Sure, it's painful for the country to have to delve into this stuff again—squishy character questions, finger-pointing about the past, musty tapes, alleged lies. But the Clinton Narrative demands it. As with Clinton, it's a messy business, but it winds up revealing a lot about who these people really are.

Go through the campaign news each day and you keep tripping over Clinton. He's a prism, a crystal ball, a cudgel. "Ex-President Bush Likens Kerry, Clinton," said a headline on USAToday.com a few weeks ago. "In Minn., Bush Takes a Cue From Clinton," announced a Washington Post story this week about one of the president's new campaign tactics. "$1,000 Haircut? Kerry Flies In Hairdresser for Touch-Up Before Meet the Press," blared the Drudge Report the same day—and within hours the allegation was a Leno joke, as in Clinton times.
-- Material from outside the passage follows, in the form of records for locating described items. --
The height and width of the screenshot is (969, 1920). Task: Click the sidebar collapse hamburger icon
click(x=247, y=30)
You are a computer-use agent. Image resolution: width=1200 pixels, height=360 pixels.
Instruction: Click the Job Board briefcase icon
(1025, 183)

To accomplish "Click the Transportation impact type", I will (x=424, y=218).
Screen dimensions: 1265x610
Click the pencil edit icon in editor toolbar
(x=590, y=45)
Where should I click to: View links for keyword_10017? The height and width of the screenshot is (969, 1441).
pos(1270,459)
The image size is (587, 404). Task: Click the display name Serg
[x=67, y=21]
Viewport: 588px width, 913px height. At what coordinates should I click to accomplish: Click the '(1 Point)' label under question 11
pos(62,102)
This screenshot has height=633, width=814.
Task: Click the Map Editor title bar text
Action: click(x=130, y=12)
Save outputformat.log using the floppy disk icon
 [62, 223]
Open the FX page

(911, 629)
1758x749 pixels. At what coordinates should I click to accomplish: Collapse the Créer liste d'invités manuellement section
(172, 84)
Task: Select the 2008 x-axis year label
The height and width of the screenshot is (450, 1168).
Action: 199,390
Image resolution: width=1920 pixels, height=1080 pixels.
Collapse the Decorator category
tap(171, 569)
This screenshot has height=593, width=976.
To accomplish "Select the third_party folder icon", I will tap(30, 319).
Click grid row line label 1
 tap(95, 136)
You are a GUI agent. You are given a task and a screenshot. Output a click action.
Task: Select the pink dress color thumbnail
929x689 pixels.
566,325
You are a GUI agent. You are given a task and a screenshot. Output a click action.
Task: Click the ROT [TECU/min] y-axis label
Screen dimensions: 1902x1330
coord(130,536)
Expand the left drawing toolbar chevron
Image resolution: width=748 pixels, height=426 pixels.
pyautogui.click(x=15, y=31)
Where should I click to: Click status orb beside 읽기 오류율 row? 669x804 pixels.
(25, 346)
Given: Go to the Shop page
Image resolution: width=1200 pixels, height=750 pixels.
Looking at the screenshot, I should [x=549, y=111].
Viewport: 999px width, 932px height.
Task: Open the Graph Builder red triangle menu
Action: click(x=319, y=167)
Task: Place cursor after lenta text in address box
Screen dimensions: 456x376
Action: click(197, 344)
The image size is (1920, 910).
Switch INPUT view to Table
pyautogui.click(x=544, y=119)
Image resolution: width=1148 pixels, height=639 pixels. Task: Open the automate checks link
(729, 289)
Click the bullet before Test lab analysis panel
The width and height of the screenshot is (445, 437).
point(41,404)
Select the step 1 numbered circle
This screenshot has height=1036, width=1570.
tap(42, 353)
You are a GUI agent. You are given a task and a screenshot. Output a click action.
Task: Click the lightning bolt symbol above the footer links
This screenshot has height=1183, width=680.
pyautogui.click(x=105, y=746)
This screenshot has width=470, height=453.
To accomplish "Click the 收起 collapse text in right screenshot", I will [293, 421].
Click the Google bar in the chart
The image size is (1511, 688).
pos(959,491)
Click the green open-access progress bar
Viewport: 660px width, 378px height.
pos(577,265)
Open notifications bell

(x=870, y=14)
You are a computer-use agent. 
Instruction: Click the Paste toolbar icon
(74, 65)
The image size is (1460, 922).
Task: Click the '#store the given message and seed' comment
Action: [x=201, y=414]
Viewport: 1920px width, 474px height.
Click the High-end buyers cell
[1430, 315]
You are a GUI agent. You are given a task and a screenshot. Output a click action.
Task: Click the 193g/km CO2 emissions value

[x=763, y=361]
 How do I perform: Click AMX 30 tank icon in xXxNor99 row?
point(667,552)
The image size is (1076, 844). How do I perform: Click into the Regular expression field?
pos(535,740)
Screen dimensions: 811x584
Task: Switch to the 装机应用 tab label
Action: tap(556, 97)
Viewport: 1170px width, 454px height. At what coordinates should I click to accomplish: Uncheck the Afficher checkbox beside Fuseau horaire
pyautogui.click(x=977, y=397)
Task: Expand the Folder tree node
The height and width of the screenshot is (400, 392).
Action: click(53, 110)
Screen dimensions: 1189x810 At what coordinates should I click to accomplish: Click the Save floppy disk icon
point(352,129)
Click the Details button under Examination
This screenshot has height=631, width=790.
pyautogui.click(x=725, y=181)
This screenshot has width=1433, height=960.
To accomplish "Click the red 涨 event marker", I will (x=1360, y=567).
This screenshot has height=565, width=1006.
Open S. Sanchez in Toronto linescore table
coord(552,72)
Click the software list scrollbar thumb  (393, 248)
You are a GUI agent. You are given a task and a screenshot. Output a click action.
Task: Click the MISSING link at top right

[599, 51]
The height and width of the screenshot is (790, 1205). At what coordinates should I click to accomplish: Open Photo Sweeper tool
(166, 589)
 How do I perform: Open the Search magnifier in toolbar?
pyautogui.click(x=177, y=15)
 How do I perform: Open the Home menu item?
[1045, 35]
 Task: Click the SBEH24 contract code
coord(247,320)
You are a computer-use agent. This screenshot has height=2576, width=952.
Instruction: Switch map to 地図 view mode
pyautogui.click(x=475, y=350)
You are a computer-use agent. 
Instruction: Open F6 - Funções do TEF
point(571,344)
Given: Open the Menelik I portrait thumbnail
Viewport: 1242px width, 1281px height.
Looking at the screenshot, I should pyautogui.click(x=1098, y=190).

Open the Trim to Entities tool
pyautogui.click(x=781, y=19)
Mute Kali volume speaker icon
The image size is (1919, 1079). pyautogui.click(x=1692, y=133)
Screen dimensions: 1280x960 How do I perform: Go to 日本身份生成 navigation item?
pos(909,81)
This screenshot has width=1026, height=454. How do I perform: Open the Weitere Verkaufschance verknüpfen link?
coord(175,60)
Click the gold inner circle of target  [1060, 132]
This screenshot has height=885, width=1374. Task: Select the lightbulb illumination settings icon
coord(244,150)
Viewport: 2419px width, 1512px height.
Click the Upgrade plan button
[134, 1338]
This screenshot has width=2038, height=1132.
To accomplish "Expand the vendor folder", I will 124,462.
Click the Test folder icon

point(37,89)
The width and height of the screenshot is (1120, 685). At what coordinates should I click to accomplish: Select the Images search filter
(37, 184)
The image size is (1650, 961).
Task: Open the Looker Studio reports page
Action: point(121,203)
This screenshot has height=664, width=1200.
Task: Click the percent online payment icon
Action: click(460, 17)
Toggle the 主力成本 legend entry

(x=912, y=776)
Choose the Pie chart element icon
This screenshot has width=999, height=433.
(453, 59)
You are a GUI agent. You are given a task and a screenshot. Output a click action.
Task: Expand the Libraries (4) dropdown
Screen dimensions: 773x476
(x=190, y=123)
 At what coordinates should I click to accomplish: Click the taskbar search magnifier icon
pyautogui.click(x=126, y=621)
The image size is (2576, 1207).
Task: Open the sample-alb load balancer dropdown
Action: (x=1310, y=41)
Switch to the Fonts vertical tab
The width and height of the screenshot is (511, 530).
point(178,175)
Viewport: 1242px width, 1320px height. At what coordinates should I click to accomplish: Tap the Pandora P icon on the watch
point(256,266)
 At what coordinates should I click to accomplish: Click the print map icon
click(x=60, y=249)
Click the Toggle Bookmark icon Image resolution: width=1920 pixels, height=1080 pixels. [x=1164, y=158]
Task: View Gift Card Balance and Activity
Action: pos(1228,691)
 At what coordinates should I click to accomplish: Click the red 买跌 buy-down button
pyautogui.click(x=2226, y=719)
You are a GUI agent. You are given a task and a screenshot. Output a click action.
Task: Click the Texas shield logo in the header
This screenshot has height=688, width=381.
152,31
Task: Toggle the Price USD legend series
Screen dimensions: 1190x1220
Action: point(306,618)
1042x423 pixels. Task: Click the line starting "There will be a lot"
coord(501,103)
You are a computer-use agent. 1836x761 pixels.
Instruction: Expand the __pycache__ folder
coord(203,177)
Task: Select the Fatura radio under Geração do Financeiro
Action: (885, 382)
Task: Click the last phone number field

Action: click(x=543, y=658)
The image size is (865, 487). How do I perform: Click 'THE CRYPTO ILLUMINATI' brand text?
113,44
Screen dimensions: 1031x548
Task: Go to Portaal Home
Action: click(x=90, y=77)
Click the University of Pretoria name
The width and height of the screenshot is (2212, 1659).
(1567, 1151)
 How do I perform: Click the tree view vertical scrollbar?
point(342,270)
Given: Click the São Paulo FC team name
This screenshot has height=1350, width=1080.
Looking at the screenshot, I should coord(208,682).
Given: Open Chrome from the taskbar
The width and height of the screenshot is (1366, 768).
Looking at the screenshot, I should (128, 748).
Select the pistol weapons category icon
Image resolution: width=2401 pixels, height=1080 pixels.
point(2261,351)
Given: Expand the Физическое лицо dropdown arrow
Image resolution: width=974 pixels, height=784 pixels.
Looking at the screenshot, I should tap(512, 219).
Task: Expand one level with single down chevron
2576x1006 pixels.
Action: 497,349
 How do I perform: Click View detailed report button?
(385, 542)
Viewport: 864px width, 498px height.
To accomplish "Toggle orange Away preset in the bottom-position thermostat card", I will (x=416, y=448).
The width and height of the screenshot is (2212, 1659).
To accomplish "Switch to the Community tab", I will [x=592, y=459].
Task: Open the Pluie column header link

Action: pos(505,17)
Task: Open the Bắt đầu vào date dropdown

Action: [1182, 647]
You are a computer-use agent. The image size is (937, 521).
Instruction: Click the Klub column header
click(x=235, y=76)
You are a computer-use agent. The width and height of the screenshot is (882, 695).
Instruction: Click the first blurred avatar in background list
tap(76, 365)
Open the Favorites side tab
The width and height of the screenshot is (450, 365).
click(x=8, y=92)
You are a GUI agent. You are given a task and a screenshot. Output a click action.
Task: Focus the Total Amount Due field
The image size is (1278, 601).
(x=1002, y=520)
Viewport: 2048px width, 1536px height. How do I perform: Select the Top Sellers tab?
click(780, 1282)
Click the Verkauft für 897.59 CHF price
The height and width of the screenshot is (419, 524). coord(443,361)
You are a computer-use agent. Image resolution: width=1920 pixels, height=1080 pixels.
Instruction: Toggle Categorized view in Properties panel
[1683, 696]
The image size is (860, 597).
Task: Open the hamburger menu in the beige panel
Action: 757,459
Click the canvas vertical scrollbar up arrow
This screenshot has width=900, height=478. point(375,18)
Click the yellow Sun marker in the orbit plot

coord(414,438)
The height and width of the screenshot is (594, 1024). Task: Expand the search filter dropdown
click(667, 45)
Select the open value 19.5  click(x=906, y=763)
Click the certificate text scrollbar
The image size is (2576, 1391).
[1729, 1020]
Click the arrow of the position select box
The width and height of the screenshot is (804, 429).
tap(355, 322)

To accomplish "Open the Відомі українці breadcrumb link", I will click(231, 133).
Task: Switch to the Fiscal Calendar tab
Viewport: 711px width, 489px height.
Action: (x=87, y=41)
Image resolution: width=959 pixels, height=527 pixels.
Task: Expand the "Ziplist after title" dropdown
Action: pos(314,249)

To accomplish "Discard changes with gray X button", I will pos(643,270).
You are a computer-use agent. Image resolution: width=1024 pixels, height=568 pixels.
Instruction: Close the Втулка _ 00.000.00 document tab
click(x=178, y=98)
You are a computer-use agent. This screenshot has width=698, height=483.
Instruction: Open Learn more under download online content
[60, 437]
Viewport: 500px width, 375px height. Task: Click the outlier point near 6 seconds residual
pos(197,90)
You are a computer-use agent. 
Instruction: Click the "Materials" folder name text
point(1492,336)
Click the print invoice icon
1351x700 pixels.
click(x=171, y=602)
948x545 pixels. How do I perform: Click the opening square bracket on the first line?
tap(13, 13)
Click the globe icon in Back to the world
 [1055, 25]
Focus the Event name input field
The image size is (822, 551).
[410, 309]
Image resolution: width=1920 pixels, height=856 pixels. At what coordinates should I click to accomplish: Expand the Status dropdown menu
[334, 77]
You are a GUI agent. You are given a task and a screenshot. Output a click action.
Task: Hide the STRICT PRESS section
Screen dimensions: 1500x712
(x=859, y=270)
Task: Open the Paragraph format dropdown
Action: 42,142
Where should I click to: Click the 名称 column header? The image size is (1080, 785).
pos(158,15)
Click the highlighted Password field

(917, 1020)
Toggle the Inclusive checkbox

And Kerry and Bush each have their own Hillary. Kerry's, naturally enough, is his wife, Teresa, whose refusal to open her tax returns looks and feels more and more like Hillary's commodities-trading stonewall. She's the one with the money, not him, and she's not talking. You just know Teresa's pink-lady moment is coming; it's a matter of choosing the right forum. Barbara, Diane, or Katie?

Bush's Hillary is Dick Cheney—the dark partner skulking in the background, all Strangelovian ambition, pulling levers, sharpening knives. This week, when the Supreme Court heard arguments in the case of Cheney's secret energy task force, National Public Radio noted the "ironic" fact that Mrs. Clinton had faced a similar challenge to the secrecy of her health care task force, from one of the very groups now suing Cheney.

But these echoes aren't ironic at all. Because Clinton is forever.